Stage 7 – Acceptance
I did not arrive at my final stage of grief—acceptance—until I had left Manhattan and moved in with my sister’s family in Larchmont.
I know I had reached the acceptance stage of my financial grief at that time, when I was living in my sister’s basement and sleeping on her couch, because that is when I finally registered for unemployment insurance—a full nine months after I had lost my job.
For nine months, my wife had begged me over and over to register for unemployment insurance, and I had repeatedly told her, “I don’t have time.”
Talk about denial!
A few weeks after I registered for unemployment, I started receiving checks, and the money almost exactly covered my expenses. I then requested from the New York State Department of Labor that they pay me from the time I was initially unemployed, credit for a period during which no valid claim was filed, but my request was denied.
Apparently, I learned the hard way. You can only get unemployment insurance from the time you register.
What had I been thinking? I should have registered the day after I had received my last pay check. I could have used the money to support my children or reduce my credit card debt, yet I couldn’t bring myself to do it.
When I told the authorities that I had been proud, stubborn and stupid, they were not convinced. I don’t think it would have made any difference if I had told them that I had been in shock and denial. I should have told myself on January 1st, a day after my last paycheck, “Get over it and register for unemployment insurance!”

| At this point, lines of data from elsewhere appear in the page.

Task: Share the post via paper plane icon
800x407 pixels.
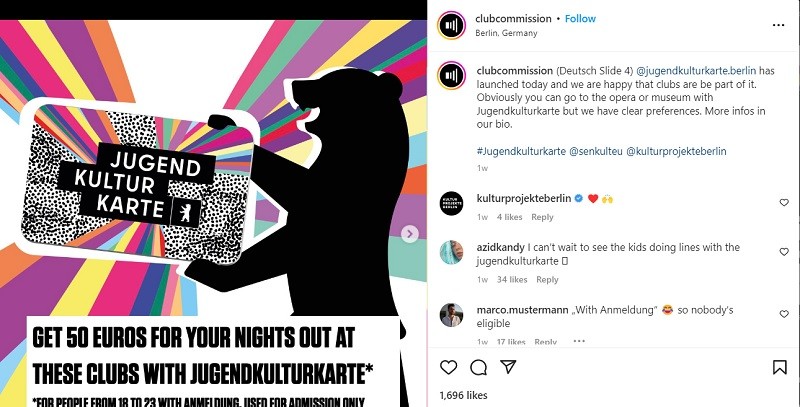Action: [508, 367]

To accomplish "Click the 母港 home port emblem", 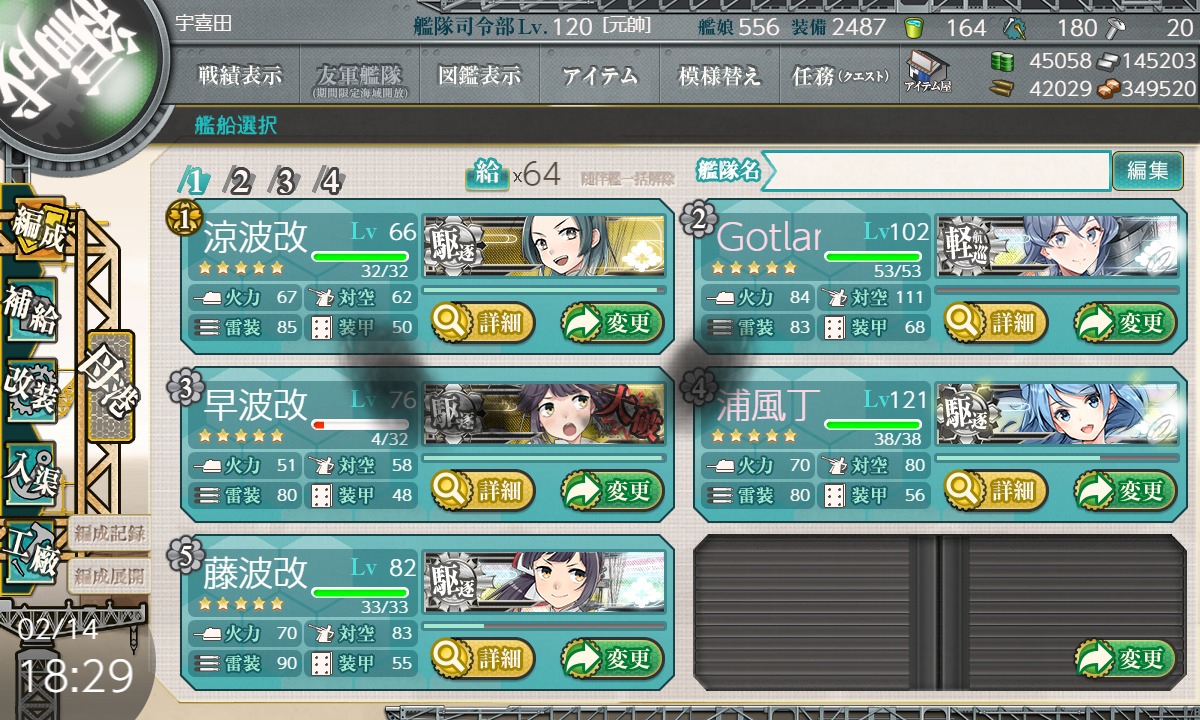I will [111, 385].
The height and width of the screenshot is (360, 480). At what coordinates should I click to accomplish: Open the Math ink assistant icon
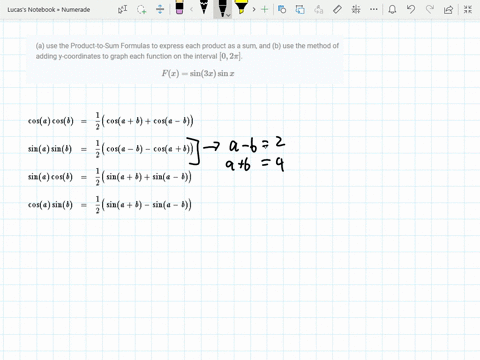(356, 9)
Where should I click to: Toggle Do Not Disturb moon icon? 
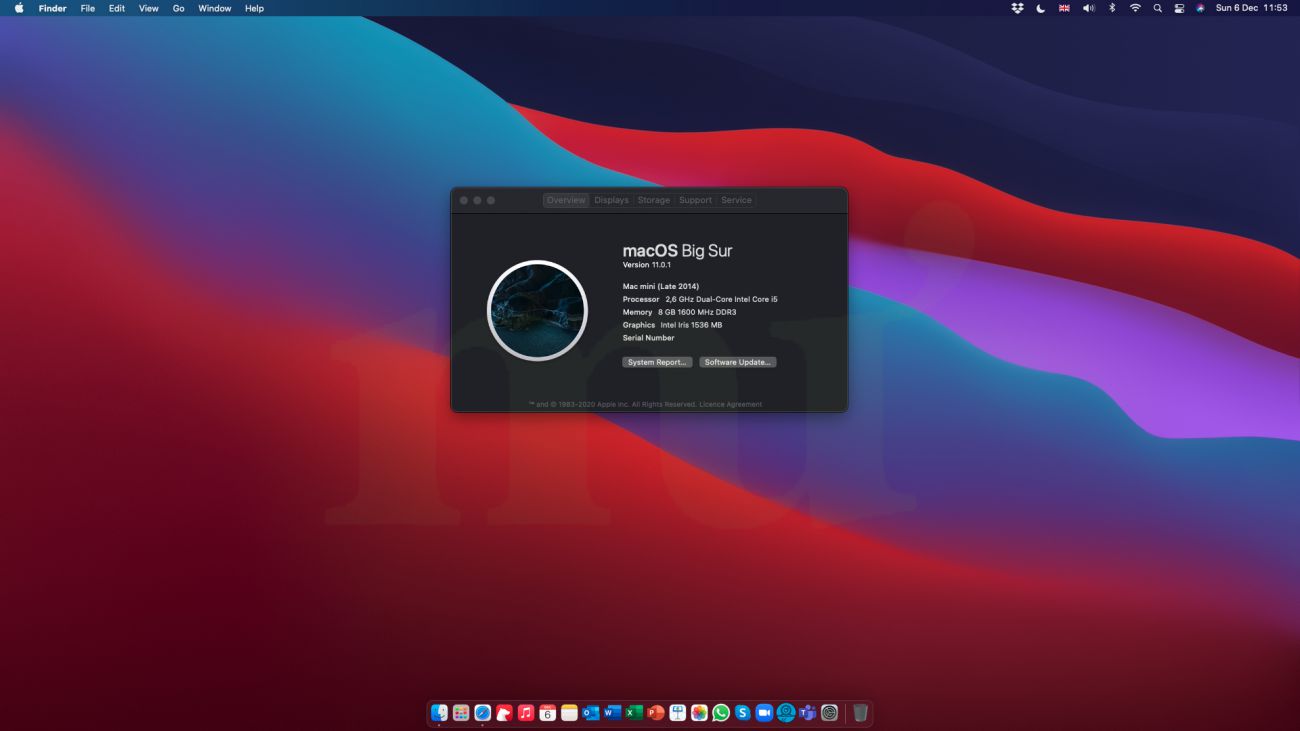[1040, 8]
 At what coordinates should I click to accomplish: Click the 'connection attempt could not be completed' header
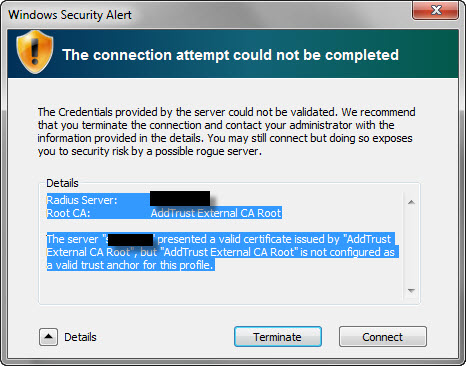click(230, 55)
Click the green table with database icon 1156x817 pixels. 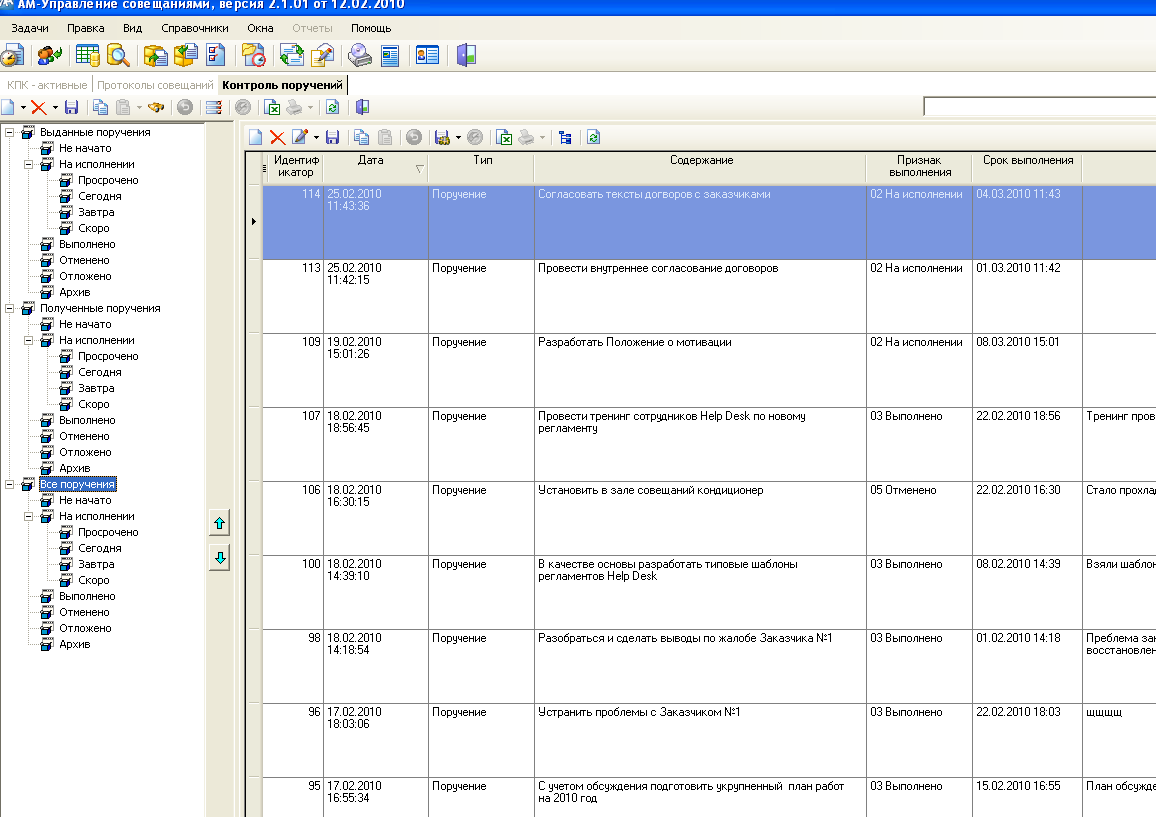tap(88, 55)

Reaching the stage of acceptance was also the turning point in my efforts to find a job. That is when I let professional career coach and business strategist Paloma Bowland into my life, started a serious self-evaluation, revised my resume, unified my social networking and marketing efforts, strengthened my brand and started feeling better about myself. That is when my search turned around and leads started solidifying in a manner in which they had not done so before. I soon found a job in my field.
In retrospect, I can clearly see how I passed through the seven stages of grief—shock, denial, anger, bargaining, depression, testing and acceptance—and I can clearly see how my personal job-loss grief unambiguously expressed itself in my relationship with money as I was searching for a job.
However, all during my job search, the only notion of which I was fully conscious was that I needed to find a job—and on that I never gave up.